Here is an example of a special env block that is problematic — It does not render properly because of the ^^ substtiutions
//.tex_pathologies6
[env.equationalign]
--
\omega(s) = x^{-1/2}(x-1)^{-1/2}(x-s)^{-1/2} dx \\
\omega'(s) = \frac{1}{2} x^{-1/2}(x-1)^{-1/2}(x-s)^{-3/2} dx \\
\omega'(s) = \frac{3}{4} x^{-1/2}(x-1)^{-1/2}(x-s)^{-5/2} dx
—
Here is another:
$f'(x) = s(s-1)+ O((x-s))$
The double parens disapear
Recall that all other [env.FOO] constructs are “normal” in that their block contents should be processed by Asciidoctor / LaTeX . This doesn’t happen — try this test file:
[env.theorem]
We require that
- $ a + b = b + a$
-
$ a + (b + c) = (a + b) + c$. That's all folks!
All this said, I am able to render qute a bit of Asciidocotor-LateX text.
Probably my implementation of the environent block is too naive.
On May 19, 2015, at 7:48 PM, Dan Allen [email protected] wrote:
i think the default is just to have an attribute which decides the issue.
I think you are absolutely right. After the issue of native LaTeX markup was brought up again by @edusantana in asciidoc/asciidoc#72 (comment), it got me thinking that this needs to be a different parsing mode...and one that is explicit.
We need to think about the right name for the setting, but imagine we have something like:
:infix-latexmath:
Then, we match raw LaTeX expressions in the document...and pass through the content so that it doesn't get interpreted as AsciiDoc. In other words, latexmath:[(a^2)^3 = 1] becomes exactly equivalent to $(a^2)^3 = 1$ and any use of dollar must be escaped if not a LaTeX delimiter.
We can even toggle this attribute throughout the document so that you can do some parts with infix LaTex and some parts in the normal AsciiDoc way.
I'd prefer to make the author always define this attribute, even when using Asciidoctor LaTeX. It's an important semantic piece of information that tells a tool how to process the document (for instance, the Atom editor). Without this information, the processor just don't know what the author intends.
We could even shorten it to something like if an extra attribute is too much of a burden.
:stem: infix-latexmath
Btw, when we enable infix-latexmath, it's essential that we treat the contents of infix LaTeX with passthrough semantics. Otherwise, the expression can get manged by the AsciiDoc parser (perhaps you already do this).
— Reply to this email directly or view it on GitHub.
I like just plain old
:infix-latex:
On May 19, 2015, at 7:49 PM, Dan Allen [email protected] wrote:
I'm open to infix-latex as well :) We don't need the "math" part.
— Reply to this email directly or view it on GitHub https://github.com/asciidoctor/asciidoctor-latex/issues/33#issuecomment-103699381.
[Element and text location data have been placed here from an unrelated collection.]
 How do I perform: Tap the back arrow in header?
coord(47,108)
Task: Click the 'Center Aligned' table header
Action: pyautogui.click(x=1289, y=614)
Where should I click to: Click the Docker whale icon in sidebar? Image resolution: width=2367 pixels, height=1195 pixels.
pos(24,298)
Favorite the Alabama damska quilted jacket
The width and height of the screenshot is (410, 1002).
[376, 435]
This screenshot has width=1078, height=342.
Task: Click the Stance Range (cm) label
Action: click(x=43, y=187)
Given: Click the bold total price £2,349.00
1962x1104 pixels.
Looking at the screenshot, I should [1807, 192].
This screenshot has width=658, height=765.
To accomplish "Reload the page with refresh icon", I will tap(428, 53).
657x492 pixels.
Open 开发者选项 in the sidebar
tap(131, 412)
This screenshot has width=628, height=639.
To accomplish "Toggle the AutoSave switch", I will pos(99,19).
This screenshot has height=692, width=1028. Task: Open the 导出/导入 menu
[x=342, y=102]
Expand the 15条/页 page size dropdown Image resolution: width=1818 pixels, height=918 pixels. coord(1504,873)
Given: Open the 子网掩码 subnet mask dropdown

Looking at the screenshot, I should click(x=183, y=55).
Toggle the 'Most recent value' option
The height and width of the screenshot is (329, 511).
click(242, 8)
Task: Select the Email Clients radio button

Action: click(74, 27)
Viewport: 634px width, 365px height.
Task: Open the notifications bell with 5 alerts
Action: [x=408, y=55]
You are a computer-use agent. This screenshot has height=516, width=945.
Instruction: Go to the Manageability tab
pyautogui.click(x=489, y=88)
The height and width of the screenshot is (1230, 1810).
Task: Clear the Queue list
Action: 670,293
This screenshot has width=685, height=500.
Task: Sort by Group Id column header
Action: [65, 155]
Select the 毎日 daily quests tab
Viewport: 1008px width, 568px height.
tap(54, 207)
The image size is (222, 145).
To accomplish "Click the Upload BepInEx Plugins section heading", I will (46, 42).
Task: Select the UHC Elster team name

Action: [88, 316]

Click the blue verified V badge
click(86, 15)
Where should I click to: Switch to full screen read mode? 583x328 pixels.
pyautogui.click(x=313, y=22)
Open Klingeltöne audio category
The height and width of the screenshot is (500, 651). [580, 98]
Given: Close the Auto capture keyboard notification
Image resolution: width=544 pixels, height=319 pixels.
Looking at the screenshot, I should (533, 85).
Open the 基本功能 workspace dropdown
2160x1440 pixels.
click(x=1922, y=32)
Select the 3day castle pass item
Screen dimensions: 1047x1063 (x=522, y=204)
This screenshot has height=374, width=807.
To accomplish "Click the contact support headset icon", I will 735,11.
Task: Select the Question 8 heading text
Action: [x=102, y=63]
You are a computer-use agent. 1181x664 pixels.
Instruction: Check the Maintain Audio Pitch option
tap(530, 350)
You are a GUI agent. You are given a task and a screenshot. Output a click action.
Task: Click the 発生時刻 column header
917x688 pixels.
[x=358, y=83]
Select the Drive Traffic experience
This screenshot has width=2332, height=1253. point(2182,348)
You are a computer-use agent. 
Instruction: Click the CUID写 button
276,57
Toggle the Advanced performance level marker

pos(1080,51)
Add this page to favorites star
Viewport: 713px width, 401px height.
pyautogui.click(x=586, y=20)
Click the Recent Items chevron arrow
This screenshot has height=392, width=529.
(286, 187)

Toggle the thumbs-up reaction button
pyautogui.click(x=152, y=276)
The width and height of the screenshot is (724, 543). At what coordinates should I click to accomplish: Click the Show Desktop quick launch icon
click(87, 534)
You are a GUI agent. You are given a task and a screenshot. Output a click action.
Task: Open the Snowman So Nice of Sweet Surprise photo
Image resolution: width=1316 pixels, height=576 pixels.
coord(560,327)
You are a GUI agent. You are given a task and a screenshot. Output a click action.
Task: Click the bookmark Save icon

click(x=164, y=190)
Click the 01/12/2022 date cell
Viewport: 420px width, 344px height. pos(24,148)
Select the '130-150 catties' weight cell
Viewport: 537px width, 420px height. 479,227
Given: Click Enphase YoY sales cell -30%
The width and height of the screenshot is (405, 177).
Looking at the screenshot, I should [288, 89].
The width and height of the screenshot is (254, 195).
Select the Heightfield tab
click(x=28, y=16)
I would love to see Asciidoctor-LaTeX in Atom, since I use it all the time and love it. The biggest obstacler right now is that Asciidoctor-LaTeX needs to be cross-compiled via Opal for Asciidoctor-js. However, Asciidoctor-LaTeX uses a Ruby 2.0 feature that is not yet implemented in Opal. @mogztter has done some work on the cross-compilation and we’ve filed an issue with the Opal folks.
You can see many examples work done with Asciidoctor-LaTeX at
http://math.noteshare.io
See also http://home.noteshareblog.io
On May 19, 2015, at 8:13 PM, Eduardo de Santana Medeiros Alexandre [email protected] wrote:
We can even toggle this attribute throughout the document so that you can do some parts with infix LaTex and some parts in the normal AsciiDoc way. I'd prefer to make the author always define this attribute, even when using Asciidoctor LaTeX. It's an important semantic piece of information that tells a tool how to process the document (for instance, the Atom editor). Without this information, the processor just don't know what the author intends.
Will atom be able to detect these changes to process the document?
About the attribute name:
:parse-mode: asciidoc|latex
— Reply to this email directly or view it on GitHub.
I'd like to throw in a note that there are a variety of math delimiters other than $$ [] (). The amsmath {align_}, {equation_} etc. environments are very useful and cannot be embedded inside $$ delimiters in LaTeX input (so trying to automatically add missing delimiters will be challenging).